Mais au delà de ça,  en mettant des mots sur tout ça, la poulette y voit une manière d’exorciser tous ses démons, de casser le malaise, pour essayer de garder la tête hors de l’eau. Parce qu’elle a beau être une bonne nageuse, faire la maline sur sa planche de métaphores, user de sa bouée de sarcasmes et de calembours, faut pas croire…y’a des jours où elle est à deux doigts de se noyer. L’infertilité, c’est hardcore. Une des transats les plus hardcore qu’elle ait connues (pourtant, en matière de hardcore, elle a déja eu sa dose.
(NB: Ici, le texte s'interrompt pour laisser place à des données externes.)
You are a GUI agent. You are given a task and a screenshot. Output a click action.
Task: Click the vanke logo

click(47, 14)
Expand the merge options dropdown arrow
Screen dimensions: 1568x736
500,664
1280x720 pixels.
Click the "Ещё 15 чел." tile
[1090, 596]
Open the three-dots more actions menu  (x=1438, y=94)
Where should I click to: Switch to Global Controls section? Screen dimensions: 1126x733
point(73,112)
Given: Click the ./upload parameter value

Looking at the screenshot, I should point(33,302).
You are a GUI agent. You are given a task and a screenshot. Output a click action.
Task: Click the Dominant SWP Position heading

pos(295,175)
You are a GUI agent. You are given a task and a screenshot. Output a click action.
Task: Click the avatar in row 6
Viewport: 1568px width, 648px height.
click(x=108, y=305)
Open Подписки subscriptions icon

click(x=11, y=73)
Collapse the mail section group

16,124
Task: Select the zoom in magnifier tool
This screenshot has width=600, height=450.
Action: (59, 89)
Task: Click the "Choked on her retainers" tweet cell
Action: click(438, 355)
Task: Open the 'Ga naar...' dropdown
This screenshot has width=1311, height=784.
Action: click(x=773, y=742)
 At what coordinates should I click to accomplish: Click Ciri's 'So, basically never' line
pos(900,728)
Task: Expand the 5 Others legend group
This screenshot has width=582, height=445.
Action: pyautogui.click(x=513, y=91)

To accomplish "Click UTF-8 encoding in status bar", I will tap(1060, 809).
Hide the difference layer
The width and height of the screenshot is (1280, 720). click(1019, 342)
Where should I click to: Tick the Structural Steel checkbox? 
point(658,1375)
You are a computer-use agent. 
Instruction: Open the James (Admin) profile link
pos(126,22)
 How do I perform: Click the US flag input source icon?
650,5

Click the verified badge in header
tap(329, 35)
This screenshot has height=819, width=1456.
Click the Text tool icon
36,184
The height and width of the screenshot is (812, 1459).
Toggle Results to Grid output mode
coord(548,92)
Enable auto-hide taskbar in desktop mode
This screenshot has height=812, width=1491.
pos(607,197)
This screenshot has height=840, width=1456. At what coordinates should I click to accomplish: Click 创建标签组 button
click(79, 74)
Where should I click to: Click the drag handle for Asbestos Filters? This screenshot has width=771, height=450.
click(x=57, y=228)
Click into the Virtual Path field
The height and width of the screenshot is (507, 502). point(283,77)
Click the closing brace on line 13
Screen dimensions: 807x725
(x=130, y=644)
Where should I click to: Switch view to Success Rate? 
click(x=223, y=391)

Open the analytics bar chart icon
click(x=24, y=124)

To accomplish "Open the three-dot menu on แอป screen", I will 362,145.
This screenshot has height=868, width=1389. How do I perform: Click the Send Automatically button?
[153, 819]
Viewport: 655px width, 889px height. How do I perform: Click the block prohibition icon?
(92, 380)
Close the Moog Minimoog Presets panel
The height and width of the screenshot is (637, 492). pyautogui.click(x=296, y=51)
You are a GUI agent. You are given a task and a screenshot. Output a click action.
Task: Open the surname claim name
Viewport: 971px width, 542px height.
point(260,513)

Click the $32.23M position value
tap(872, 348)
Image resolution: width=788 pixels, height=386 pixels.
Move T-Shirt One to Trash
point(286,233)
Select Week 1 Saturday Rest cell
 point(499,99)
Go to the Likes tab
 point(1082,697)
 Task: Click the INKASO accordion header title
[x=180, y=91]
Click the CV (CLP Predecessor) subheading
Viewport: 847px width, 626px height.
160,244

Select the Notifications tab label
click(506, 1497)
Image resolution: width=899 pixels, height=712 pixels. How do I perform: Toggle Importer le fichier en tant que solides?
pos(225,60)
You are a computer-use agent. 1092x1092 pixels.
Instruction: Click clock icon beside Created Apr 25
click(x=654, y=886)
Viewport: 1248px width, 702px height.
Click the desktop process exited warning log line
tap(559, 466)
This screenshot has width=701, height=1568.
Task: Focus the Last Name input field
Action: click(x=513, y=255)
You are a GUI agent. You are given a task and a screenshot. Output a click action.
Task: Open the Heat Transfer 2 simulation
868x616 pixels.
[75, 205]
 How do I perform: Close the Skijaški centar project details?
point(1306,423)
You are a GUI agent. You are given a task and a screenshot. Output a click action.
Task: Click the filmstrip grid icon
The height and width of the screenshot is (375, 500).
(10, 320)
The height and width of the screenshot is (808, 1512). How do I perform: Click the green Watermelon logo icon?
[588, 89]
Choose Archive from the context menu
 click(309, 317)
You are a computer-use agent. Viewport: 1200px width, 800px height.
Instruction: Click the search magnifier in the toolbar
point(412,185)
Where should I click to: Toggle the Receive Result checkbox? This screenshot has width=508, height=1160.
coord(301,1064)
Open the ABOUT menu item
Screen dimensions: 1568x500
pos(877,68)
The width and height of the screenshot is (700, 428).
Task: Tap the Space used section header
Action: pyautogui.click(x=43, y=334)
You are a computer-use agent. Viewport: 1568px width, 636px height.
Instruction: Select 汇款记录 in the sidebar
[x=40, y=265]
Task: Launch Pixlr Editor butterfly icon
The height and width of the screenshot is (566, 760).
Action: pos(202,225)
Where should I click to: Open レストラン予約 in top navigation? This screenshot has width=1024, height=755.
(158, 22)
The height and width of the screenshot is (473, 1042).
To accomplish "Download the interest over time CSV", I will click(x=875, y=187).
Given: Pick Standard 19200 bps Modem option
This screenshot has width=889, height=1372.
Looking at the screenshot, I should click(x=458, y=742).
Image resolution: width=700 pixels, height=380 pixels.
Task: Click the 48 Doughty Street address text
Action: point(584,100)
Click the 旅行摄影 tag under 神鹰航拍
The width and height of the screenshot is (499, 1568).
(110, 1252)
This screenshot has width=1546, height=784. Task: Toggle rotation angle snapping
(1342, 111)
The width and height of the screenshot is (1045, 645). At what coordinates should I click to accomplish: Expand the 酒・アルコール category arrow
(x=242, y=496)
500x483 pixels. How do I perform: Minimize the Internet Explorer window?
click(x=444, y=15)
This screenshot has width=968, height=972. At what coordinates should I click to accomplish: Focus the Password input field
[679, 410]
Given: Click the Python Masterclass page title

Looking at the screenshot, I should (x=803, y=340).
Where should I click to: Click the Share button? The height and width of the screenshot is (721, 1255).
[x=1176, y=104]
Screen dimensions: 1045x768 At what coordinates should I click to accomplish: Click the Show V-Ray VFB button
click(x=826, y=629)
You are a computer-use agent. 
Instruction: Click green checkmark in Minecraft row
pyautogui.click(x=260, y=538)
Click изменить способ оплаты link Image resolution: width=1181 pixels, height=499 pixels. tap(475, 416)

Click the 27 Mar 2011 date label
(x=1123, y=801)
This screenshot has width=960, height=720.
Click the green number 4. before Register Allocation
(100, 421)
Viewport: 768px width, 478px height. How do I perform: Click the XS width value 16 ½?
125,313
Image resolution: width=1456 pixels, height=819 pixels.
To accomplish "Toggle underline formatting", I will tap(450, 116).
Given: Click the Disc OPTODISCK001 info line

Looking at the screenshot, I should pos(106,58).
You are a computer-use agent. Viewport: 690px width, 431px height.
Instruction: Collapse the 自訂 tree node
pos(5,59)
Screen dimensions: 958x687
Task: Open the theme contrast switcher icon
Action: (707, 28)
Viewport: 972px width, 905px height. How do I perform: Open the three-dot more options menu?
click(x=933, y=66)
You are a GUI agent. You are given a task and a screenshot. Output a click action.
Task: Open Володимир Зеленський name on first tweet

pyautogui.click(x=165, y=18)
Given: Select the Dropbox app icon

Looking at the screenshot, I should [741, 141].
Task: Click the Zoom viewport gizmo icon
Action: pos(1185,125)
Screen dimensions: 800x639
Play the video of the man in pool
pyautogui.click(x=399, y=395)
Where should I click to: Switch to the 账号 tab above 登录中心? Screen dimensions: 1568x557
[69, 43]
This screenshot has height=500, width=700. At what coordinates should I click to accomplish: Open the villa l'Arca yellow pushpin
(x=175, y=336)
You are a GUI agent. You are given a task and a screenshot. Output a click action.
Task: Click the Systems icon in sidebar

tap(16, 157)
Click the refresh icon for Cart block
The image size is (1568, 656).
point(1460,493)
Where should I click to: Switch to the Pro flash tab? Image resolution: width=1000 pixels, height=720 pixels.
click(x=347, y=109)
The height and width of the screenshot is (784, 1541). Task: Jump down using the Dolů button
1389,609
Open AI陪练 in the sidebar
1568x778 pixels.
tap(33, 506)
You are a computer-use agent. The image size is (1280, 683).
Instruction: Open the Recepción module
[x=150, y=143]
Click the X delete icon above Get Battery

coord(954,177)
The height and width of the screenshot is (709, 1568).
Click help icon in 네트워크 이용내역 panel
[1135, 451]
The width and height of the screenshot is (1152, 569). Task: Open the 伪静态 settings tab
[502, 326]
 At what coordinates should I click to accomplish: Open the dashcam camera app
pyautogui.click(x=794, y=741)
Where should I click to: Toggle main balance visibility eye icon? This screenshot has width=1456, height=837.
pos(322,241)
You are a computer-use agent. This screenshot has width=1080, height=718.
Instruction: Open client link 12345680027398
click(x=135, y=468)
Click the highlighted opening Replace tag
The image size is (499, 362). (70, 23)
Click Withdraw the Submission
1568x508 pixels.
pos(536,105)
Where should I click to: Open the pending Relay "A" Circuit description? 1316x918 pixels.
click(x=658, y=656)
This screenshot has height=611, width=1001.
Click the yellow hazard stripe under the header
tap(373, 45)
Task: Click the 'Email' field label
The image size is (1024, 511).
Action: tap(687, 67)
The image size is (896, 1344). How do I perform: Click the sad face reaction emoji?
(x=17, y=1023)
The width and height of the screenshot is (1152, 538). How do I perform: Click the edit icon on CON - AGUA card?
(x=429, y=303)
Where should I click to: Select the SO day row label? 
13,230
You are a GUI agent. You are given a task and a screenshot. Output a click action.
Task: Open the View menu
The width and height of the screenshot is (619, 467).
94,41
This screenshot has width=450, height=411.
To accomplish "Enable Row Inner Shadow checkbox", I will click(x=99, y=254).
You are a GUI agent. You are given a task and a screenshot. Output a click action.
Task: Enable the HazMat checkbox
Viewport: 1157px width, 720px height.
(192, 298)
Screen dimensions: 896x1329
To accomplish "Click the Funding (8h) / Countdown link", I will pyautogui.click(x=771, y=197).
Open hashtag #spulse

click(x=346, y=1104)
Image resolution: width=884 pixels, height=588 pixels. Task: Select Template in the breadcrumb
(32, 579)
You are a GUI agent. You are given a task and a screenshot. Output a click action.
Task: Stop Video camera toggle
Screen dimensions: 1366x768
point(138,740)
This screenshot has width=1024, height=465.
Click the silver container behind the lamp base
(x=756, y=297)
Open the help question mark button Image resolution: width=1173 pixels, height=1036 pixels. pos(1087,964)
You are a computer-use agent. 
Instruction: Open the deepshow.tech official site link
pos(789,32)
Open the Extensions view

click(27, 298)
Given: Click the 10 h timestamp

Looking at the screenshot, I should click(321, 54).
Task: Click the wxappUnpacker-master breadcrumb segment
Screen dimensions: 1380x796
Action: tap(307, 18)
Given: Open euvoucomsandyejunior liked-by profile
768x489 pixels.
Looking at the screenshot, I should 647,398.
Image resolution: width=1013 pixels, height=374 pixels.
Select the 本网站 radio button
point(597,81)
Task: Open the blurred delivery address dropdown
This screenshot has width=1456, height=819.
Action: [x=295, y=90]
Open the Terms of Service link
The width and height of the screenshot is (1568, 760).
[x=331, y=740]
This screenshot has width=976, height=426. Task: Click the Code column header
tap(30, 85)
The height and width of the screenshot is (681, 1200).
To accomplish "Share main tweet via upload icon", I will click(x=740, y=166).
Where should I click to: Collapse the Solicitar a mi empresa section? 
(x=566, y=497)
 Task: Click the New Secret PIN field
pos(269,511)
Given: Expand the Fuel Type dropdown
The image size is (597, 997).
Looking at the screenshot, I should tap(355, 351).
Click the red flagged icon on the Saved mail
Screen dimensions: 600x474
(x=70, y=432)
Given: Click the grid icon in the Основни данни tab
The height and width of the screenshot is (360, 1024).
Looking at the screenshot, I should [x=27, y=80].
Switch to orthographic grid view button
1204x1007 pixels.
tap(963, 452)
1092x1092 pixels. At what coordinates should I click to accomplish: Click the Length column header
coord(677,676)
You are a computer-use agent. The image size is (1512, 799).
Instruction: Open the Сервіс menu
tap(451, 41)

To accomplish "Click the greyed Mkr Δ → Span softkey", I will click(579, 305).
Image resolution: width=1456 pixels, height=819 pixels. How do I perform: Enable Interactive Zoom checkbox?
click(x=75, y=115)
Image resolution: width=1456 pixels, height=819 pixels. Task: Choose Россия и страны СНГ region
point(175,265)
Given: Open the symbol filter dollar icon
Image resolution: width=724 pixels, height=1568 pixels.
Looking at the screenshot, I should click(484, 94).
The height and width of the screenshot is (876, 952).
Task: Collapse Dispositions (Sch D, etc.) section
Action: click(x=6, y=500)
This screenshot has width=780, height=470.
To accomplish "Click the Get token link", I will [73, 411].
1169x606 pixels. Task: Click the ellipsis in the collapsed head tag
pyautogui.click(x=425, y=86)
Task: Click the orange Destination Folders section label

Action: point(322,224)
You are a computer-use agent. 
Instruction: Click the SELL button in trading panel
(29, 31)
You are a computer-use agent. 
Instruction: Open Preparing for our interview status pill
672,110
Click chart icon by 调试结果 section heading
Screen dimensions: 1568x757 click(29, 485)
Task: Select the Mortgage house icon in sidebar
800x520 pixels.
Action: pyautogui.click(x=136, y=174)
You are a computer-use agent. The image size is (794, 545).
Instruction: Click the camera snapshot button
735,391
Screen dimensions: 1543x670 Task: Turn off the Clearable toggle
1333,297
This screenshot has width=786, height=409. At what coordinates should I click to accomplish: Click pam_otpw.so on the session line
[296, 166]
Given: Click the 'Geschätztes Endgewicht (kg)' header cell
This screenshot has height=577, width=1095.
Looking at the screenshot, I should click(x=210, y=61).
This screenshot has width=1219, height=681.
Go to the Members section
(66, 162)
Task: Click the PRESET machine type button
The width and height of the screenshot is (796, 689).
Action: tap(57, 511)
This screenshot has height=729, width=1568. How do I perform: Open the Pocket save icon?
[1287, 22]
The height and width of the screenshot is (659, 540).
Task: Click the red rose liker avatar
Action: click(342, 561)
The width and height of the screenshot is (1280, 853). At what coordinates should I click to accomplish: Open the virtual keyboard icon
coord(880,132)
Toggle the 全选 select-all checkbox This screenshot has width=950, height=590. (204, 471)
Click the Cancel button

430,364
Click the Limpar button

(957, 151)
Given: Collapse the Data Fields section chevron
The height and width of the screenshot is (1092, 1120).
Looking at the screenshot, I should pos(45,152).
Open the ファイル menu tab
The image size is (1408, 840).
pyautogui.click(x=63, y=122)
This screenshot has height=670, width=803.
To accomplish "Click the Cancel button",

Elle pensait naivement que c’était fini).

Au delà de ça, c’est une façon d’expliquer, par moyen détourné, de répondre pudiquement aux questions qu’elle n’a plus la force d’accueillir…une manière de faire un pas vers l’autre…vers l’amie couveuse qu’elle a fui parce  qu’elle ne voulait pas lui infliger le spectacle désolant de ses larmes face à son ventre rond vers celle qu’elle n’a pas essayé de voir depuis plus de 2 ans parce que sa couvée proliférante et adorable lui rappelle son incapacité personnelle à couver ; vers celles, qui sont plus loin, et qu’elle ne rappelle plus, parce qu’elle n’a plus le courage ni l’envie de leur avouer les (non) évolutions de son poussinage laborieux… ; vers la collègue sur laquelle elle a froidement tiré un rideau depuis l’annonce de sa couvaison parce qu’elle a été la dernière, la couveuse qui fait déborder le vase…vers l’ancienne collègue qui, sur un chemin similaire, a eu la chance d’emprunter un raccourci qu’elle même ne parvient pas à trouver…vers le coq qui, malgré tous ses efforts, ne saisit probablement pas toujours ce qui peut se passer dans sa tête…et bien-sûr, vers la p’tite bouille qui navigue avec elle au quotidien, mais doit avoir parfois tant de mal à suivre le cap.

Alors, évidemment, ça n’excuse rien. La poulette le sait. Elle a des torts. Elle a un travail à faire sur elle-même…mais ce blog, pour la poulette, c’est déja un petit début. Un tout petit début de quelque chose.